Solid-state selenization of printed Cu(In,Ga)S2 nanocrystal layer and its impact on solar cell performance

• Soild state selenization of nanocrystal ink by using elemental Se.
• The selenized film showed a double layer microstructure.
• The selenization with higher Se supply increased the thickness of the recrystallized layer.
• However, solar cell performance was not proportional to the thickness of the recrystallized layer.
• Copper sulfoselenide found at the boundary might promote the conversion of sulfide into selenide.

Cu(In,Ga)S2nanopowder was printed on Mo-coated sodalime glass substrates and selenized from a Se-coated cover glass. The selenized Cu(In,Ga)(Se,S)2 film consisted of three layers with a different morphologies and micro-structures. Although the top layer showed large grains recrystallized from nanocrystals, the bottom layer was almost identical to the original precursor.
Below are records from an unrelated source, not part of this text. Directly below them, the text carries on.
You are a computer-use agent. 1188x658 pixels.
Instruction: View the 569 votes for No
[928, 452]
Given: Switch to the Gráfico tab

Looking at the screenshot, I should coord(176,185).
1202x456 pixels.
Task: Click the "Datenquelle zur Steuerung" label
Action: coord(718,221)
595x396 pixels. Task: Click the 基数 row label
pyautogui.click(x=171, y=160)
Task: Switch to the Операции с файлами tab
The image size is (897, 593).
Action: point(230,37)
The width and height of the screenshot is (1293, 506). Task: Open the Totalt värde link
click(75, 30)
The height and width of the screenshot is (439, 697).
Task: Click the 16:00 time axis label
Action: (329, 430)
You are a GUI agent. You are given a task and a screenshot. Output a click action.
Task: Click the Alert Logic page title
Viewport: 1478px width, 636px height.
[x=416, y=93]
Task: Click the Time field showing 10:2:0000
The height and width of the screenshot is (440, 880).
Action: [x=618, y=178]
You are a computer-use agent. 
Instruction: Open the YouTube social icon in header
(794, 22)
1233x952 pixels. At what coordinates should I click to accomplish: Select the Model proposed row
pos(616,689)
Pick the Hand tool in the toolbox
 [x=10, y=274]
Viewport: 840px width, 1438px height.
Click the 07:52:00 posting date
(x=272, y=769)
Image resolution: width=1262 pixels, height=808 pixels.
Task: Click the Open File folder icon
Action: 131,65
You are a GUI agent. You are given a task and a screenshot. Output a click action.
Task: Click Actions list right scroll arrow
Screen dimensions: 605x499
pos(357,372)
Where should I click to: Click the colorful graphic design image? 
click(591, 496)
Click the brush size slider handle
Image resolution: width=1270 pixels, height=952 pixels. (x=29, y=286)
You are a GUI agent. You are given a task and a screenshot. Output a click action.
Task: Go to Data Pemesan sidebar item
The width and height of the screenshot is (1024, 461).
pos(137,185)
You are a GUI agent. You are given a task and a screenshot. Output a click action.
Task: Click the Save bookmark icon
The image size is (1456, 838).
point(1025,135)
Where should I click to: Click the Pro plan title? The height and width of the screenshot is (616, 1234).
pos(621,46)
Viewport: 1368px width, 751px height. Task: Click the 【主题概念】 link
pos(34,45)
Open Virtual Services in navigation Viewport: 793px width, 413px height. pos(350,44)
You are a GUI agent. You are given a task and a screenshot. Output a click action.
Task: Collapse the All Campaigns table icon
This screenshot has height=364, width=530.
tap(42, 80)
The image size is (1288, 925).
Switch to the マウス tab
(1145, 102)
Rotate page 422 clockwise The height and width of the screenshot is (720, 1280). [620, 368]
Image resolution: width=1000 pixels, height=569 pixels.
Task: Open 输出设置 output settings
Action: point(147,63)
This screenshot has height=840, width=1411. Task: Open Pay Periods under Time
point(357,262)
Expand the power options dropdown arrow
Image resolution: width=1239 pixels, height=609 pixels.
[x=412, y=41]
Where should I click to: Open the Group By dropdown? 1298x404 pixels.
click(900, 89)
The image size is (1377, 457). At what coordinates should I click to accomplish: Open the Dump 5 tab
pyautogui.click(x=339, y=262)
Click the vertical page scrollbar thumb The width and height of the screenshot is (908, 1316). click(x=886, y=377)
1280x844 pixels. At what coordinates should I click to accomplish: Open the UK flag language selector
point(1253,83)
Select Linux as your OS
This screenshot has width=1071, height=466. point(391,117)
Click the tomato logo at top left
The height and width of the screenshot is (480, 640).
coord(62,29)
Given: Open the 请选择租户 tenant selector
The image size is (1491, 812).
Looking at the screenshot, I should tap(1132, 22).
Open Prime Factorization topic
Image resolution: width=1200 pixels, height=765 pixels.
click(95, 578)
The middle layer, as a thin boundary layer was found to be a mixture of carbon and Cu sulfoselenide. At a higher Se thickness (>1.2 μm), a lower fill factor and short circuit current density were obtained, which might result from the accumulation of a Cu secondary phase. The solar cell, which consisted of Al2O3:ZnO/i-ZnO/CdS/Cu(In,Ga)(S,Se)/Mo/glass using the selenized absorber, showed the following properties: efficiency=8.28%, Jsc=26.14 mA/cm2, Voc=0.483 V, and fill factor=65.58% for AMG1.5 at 25 °C.